What you should do: Only some lines are wanted. Transcribe, exactly, the lines below from the line with "Account (1175, 1889)" up to and including the line with "thomas.fischer@ditf.de (115, 904)".

Stored data:
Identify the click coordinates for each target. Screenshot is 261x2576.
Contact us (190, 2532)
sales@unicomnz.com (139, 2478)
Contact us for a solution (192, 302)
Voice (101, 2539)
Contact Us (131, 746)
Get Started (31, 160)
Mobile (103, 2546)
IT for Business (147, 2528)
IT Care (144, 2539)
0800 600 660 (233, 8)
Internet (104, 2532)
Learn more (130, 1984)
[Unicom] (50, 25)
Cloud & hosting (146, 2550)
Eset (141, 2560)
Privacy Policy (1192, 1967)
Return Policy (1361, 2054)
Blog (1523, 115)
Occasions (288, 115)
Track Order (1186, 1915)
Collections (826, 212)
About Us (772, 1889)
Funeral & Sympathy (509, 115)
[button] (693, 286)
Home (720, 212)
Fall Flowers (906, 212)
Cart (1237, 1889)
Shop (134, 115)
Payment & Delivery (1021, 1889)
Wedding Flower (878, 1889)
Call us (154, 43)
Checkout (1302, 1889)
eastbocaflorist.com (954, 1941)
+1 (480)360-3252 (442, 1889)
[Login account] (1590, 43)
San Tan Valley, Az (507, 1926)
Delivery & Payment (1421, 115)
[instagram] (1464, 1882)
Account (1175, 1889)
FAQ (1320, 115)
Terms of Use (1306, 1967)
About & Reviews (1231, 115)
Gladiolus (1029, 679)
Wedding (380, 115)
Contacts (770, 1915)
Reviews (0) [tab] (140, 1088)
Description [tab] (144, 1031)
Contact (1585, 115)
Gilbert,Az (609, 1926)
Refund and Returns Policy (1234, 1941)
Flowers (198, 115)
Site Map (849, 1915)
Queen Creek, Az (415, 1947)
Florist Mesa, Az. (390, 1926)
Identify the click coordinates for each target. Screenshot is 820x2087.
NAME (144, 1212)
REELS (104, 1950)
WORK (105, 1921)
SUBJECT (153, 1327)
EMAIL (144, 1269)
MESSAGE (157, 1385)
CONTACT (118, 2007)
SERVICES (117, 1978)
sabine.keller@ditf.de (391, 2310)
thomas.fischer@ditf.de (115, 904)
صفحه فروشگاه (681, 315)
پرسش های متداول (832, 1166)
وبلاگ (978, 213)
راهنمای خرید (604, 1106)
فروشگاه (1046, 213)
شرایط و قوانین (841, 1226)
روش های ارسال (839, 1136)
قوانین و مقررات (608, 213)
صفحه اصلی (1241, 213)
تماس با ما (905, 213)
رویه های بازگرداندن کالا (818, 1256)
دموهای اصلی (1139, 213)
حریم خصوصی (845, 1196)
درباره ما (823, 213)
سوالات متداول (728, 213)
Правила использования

Expected answer:
Account (1175, 1889)
FAQ (1320, 115)
Terms of Use (1306, 1967)
About & Reviews (1231, 115)
Gladiolus (1029, 679)
Wedding (380, 115)
Contacts (770, 1915)
Reviews (0) [tab] (140, 1088)
Description [tab] (144, 1031)
Contact (1585, 115)
Gilbert,Az (609, 1926)
Refund and Returns Policy (1234, 1941)
Flowers (198, 115)
Site Map (849, 1915)
Queen Creek, Az (415, 1947)
Florist Mesa, Az. (390, 1926)
Identify the click coordinates for each target. Screenshot is 820x2087.
NAME (144, 1212)
REELS (104, 1950)
WORK (105, 1921)
SUBJECT (153, 1327)
EMAIL (144, 1269)
MESSAGE (157, 1385)
CONTACT (118, 2007)
SERVICES (117, 1978)
sabine.keller@ditf.de (391, 2310)
thomas.fischer@ditf.de (115, 904)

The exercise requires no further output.